USG Tempe members discuss new policies at the Memorial Union in Tempe, Arizona, on Tuesday, Jan. 30, 2018.

Last month, ASU's Undergraduate Student Government Tempe released a flyer with a simple message: ‘Go F<3CK Yourself.'

The flyer was advertising a "shame-free" masturbation seminar initially scheduled for Feb. 13.  But, after negative news coverage from right-wing websites such as Breitbart and Nation One News, the event was cancelled, even after its name was changed to "Go Love Yourself."

USGT President and business and marketing senior Brittany Benedict said there was a "negative vibe around the event" and that USG will be taking student voices into consideration when planning future events.

"We wanted to direct our energy toward a more positive workshop, so we went back to the drawing board," Benedict said.

According to the flyer, the event would be centered on "pleasure-focused discussion" and would feature sex toy giveaways.

“Masturbation can be a great way to explore your body and better understand yourself," the flyer read.

Natalie Treacy, a "pleasure professional" at, an organization that promotes sex positivity and education, would have hosted the event through video chat.

Hannah Grabowski, a justice studies and women and gender studies senior and USGT director of sexual well-being, originally organized the workshop.

She said nobody in student government objected to the name until negative media coverage surfaced from outlets like Breitbart.

"The administration's hesitancy to support our event shows students that ASU values their reputation in the eyes of the radical right wing media over students' wants, needs and commitments to the overall health of the community we serve," Grabowski said.

The name "breaks down barriers" of how students talk about masturbation and opens a much-needed dialogue, she said.

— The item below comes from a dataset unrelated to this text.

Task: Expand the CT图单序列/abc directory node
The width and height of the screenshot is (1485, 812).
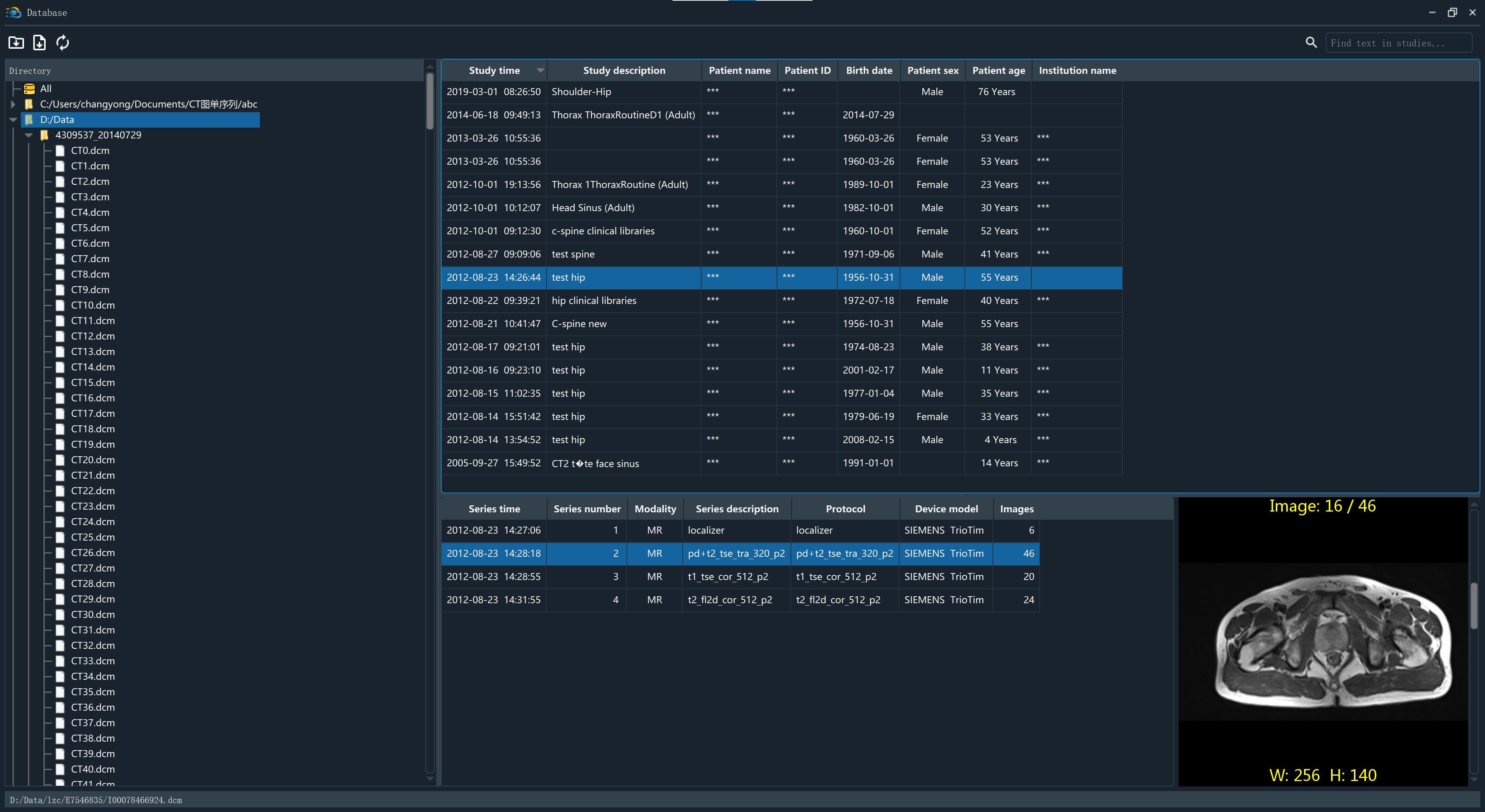Action: [x=13, y=104]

"It is more than appropriate to be explicit, not graphic, in our dialogue as sex is just that – at times messy and explorative," Grabowski said. "I think that even with a different name, our event would have received pushback. This is not about the name of the event, but rather the silencing of youth voices." 

In her position at USGT, Grabowski organizes events and reaches out to the student body to promote an open dialogue about sexual well-being and sexual violence prevention.

“During her term, she has put on a lot of great events,” Benedict said. 

Desirae Taylor, a junior undergraduate psychology student who studies human sexuality, said the cancellation of the event was unfortunate. 

"With a hope to teach sexual health, I think it is important we talk about sex and our own sexuality," Taylor said.